Task instructions =
1) Answer these questions from the night-surfing account:
(a) Which light does Visser say you can look at without it really being an issue?
(b) How long does Visser say you need to be in total darkness to see in the dark?
(c) What timing does Lopez recommend for going into the water at night?
2) Pick up the night-surfing account after its final sentence and keep writing it.

Excerpt provided =

But he adds, “By wearing a headlamp, you may be inadvertently illuminating your board to create the perfect surface silhouette for a shark. This may spark their curiosity and cause them to want to investigate.”
For the record, the headlamp was night-diving instructor Javier Lopez’s idea. Or at least, he suggested I carry some sort of light with me in the water; I choose a headlight because that’s exactly how the night surfers in Cap Frehel, France do it. “Generally, as a scuba diver, we’d always go in with a primary light or a torch, which is bright enough for what we’re trying to do and how far we want to see,” Lopez says.
But again, this might not have been the best idea. Australian big wave surfer Mark Visser, who in 2011 famously night-surfed 30-foot waves at the Hawaiian break Jaws, warns that carrying lights in the water could actually make it harder to see. “If you look at a street light, a torch or even just a small light, it takes a while for your eyes to readjust again,” he writes via email the day before my night surf. “The only light you can look at without it really being an issue is a red light.”
Plus, he adds, “To see in the dark, you need to be in total darkness for about 45 minutes.”
Typically when I’m surfing, I paddle around until I’ve found the right place in the water to sit up and relax while I wait for a decent wave. In desolate, murky waters, however, I opted to keep as much of my body above the water as possible. Rather than dangle my legs, slightly submerged and floating like chum for sharks, I rested them horizontally atop my board with even my elbows tucked against my sides, my hands grazing against slimy floating objects I couldn’t see. To my left, in the distance, the moonlight rippled against the ocean’s surface.
Paddling past the break, to what appeared to be a safe space beyond the 3- to 4-foot waves, granted me a few minutes of reflection. I was scared. But not scared enough to pack it in and paddle back to shore. I just wanted one wave — one wave to add to my bag of other daring, dangerous memories.
There isn’t much of a difference between being underwater at night and being underwater during the day. I could at least tell which way was up thanks to the near-full moon. “At night, vertigo becomes a factor,” Lopez had told me. “If you go, make sure it’s during a full moon.”
The problems, then, were all above water. During the day, when you’ve been punished by a wave that grabs the tail of your board and pulls you down like a rollercoaster falling backward, breaking through the surface of the ocean is a hopeful struggle. It’s both a literal and figurative breath of fresh air. At night, however, with your board idling like a tombstone, sparse moonlight isn’t enough to prevent you from feeling like you’ve been cast away, stranded and alone in the middle of the deep black sea. This is why you begin to flail even though everything you know and have known about ocean safety tells you not to panic.
Visser, who has surfed at night in far more precarious waters, tells me, “Something I was afraid of was being held down underwater and not knowing which way was up or down so I had to do a lot of training around this stuff.” Part of that training he told the New York Times in 2017 was realizing “that lights pointed in any direction but behind him were blinding.” Which is to say that my plans to use my headlamp to track incoming waves wasn’t gonna work.

Provided data =
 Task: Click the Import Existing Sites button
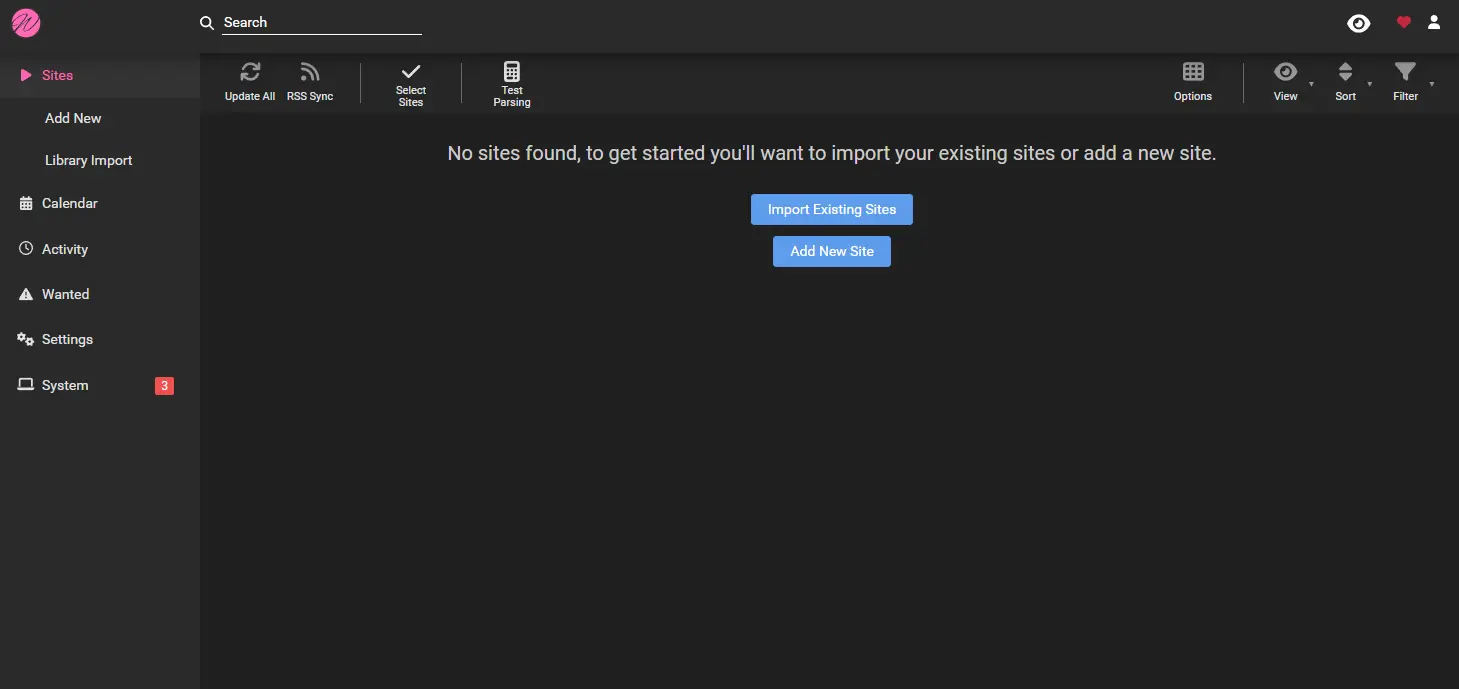click(831, 209)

Final answers =
1)
(a) A red light.
(b) About 45 minutes.
(c) During a full moon.

2)
Despite preparing for four years, Visser admits that night surfing has “a lot of unnerving aspects to it.” Not least because people have died doing it. “On Oct. 27, 2015, just as night began to fall, the big-wave surfer Alec Cooke paddled out at Waimea Bay in Oahu, Hawaii,” reads the New York Times piece. “After Cooke was reported missing, emergency responders found his surfboard washed up on shore, but not him.” Three days later, the body of Kenneth Mann — another surfer out at night — was found still attached to a piece of his surfboard.
As I found my way back to my board, I wasn’t thinking about dying or sharks. Drifting closer to the moonlight, all I could think about was that one wave again. I rubbed the ocean out and away from my eyes and stared into the limitless black before me.
According to Visser, my eyes should have more or less been adjusted already. But they weren’t. A truck passed along the Pacific Coast Highway, blasting a glow across the ocean and giving me just enough time to see a wave coming. I directed my board toward the shore and began to paddle in the direction of the rolling hills. But as the truck’s lights abandoned the ocean surface, trying to time when to paddle and when to pop up became pure folly.
I dared to stay under the water for a few more seconds as the wave crashed above me. I could only imagine the range of thoughts my girlfriend, my brother and my friend were contemplating onshore. I reached for my headlamp and flashed the light as I broke through the ocean’s surface. At least this way, they’d know I was still alive.
I gave it a couple of more shots, but with every failed one came disillusionment. When I was 13, I fell off my skateboard and bruised four ribs while attempting to scale down a hill that for months had appeared un-skateable. Back then, however, every fall was but a momentary distraction. It happens. You assess. You don’t look back. Even after the worst ones, I knew I had to try again. I hoped that the same ambivalence toward physical pain would find me once more in the darkened sea, but it did not.
Instead, I could only ask myself, “What the fuck am I doing — 100 or so yards from the shore, paddling around on a surfboard in search of fearlessness, the kind that only comes when you don’t care that you can’t see too far out in front of you?”
I looked to the shore and saw a flashing lantern held up by my girlfriend, who was more than ready for this final episode of my own personal Jackass to end.
This time, I swam toward it.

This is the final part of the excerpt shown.